Sir George Parker
1767-1847. The son of George Parker of Wexford and of his wife, Katherine Gore, he was the nephew of Admiral Sir Peter Parker, cousin of Vice-Admiral Christopher Parker, and a descendant of the Rev. Dr Matthew Parker, an Archbishop of Canterbury who had served Queen Elizabeth I.
Having been entered on the books of the Barfleur 90 at Portsmouth on 21 December 1773, and then the Bristol 50 in 1775, both of which vessels were commanded by his uncle, Parker first went to sea on the latter ship serving at Jamaica where Rear-Admiral Sir Peter Parker was the commander-in-chief. On 13 April he removed to the Lowestoft 32, commanded by his cousin Captain Christopher Parker, and in November transferred with this officer to the Diamond 32. On 13 March 1782 he was commissioned by his uncle to be lieutenant of the Hussar 28, Captain Thomas Macnamara Russell, returning home with that ship in the summer of 1783 after her action with the French Sibylle 32 on 22 January.

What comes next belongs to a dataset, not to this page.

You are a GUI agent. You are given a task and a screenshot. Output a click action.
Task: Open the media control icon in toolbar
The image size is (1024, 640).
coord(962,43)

During 1786 he joined the sloop Wasp, Commander John Hills, serving in the Downs, and in October 1788 was appointed to the Phoenix 36, Captain George Byron, going out to the East Indies with Commodore Hon. William Cornwallis’s squadron in 1789 where he saw action ashore with General Sir Robert Abercromby’s forces against Tippoo Sahib. After serving under Captain Sir Richard Strachan on the same vessel as first lieutenant in the action with the Résolue 32 on 19 November 1791 he returned home with Cornwallis’ despatches in October 1792.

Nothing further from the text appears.